In a few weeks’ time, a momentous event is going to take place which concerns our people, our government, and, equally as important, the individuals who will take the helm as leaders of the governed. With this very important occasion looming in the horizon, it only posits a discussion which pertains to the nature of the event that is about to take place—How important is an election, really?
We live in a mostly democratic world which insinuates that power lies in the majority of people, not to a select few. Although democracy itself is not perfect—and thereby fraught with faults—it had proven itself to be the preferred system under the most ideal conditions. Hence, why many governments the world over had adopted to its scheme.

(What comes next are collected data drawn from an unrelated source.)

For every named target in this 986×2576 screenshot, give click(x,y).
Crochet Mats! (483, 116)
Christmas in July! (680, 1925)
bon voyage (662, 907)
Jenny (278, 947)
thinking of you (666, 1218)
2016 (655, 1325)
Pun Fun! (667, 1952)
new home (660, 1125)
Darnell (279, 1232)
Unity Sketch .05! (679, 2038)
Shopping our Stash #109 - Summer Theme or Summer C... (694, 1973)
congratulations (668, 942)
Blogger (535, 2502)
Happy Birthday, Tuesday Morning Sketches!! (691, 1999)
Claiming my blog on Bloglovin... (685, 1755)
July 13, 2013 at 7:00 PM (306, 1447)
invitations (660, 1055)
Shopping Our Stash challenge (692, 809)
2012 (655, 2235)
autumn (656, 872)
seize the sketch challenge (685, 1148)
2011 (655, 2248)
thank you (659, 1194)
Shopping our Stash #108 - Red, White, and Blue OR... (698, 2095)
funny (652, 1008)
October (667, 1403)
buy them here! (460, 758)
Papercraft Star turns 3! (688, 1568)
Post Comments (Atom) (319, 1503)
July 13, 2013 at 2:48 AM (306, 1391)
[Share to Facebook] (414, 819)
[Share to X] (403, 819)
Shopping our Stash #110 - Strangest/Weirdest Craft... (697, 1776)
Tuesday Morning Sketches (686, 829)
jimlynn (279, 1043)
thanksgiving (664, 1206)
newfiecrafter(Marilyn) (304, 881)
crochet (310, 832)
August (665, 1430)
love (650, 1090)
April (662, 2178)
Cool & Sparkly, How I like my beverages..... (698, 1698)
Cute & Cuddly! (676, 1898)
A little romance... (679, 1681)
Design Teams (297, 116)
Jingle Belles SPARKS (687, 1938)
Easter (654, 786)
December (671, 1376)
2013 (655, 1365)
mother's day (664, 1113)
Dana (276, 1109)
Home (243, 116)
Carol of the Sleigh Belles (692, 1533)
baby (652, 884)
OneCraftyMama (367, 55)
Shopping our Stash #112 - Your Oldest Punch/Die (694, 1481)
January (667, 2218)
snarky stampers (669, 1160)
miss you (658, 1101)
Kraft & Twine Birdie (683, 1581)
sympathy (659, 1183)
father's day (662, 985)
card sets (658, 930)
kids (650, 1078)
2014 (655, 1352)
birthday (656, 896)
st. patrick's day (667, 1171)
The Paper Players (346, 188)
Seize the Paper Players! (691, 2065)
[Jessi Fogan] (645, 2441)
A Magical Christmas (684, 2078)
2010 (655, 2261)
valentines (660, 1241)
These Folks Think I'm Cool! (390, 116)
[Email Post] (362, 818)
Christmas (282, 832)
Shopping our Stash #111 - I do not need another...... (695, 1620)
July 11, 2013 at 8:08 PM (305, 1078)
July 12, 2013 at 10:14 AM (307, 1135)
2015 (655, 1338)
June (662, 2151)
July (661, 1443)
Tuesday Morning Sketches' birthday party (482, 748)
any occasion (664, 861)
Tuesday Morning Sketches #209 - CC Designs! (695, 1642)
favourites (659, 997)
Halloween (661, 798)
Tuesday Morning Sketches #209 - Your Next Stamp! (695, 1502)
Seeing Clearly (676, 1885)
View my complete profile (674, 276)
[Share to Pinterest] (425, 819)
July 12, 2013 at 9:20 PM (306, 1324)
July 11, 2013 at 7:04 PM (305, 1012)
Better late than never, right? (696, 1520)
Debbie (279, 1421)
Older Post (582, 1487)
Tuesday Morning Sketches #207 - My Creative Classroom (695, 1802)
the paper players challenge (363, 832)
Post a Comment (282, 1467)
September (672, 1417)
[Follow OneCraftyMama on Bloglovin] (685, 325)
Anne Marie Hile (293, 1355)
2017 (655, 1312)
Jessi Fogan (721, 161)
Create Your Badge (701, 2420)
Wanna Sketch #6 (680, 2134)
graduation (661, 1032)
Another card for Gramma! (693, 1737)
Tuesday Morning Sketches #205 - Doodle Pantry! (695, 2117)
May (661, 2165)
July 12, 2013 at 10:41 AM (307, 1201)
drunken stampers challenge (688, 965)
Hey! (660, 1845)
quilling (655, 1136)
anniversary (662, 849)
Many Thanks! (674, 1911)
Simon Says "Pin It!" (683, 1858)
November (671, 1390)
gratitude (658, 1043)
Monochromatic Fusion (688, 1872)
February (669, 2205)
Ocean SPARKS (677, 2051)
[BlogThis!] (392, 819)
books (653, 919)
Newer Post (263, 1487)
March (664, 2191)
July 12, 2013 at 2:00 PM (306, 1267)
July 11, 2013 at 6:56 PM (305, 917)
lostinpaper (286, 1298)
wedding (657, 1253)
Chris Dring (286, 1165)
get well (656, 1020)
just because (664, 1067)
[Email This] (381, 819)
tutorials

It is in this context where even two unique and heterogeneous nations like Australia and the Philippines may find commonality despite all the diversities.
In a democratic society, the majority vote or mob rule is “king.” Essentially the “voice” of the people represents the wish and desire of a large mixed demographics, typically with the undertone of making change—usually, for the better. If there are a few significant things inherent in the spirit of democracy, they are: wanting the best for everybody and maintaining that everyone’s individual voice counts.
To reiterate, our established democratic system is truly imperfect which results to a slew of potential problematic outcomes. But these latent results are themselves rooted back to the people who themselves are part of the overall decision-making process—the flaw lies in the very people who are participants of the election process. The democratic system is merely a framework which facilitates the outcome, whether it be good or bad.
Now, what does this imply in the country’s up and coming elections and in all elections across the globe in general?
It is to become a wise member of the electorate, one who is kept abreast of all the happenings in politics, especially concerning the people who have the aspirations to hold positions of power that can either be used for good or bad.
Knowing an individual or a political party is paramount as those running for seats; they should represent the interests and common good of the electorate and not just individual or party goals. The track record for service should be scruitinised and the qualification for running for elective positions should be carefully considered. Remember that your one vote does not only determine your own future, but that of the country and of the future generations as well.
Now, while we do not generalise all politicians as “corrupt,” it pays to be vigilant in the assumption that many people are easily swayed with the worldly and thereby stray from the good they originally represented and promised to sustain.
Yet, this is where the power of democracy also comes into good play. If only its participants are well enough informed of the players in its politics, then there is a high chance that intelligent decisions are made. But for this to become a fruition, it would take a prudent population to keep themselves aligned with what is truly good for them which will be reflective on the quality of their vote.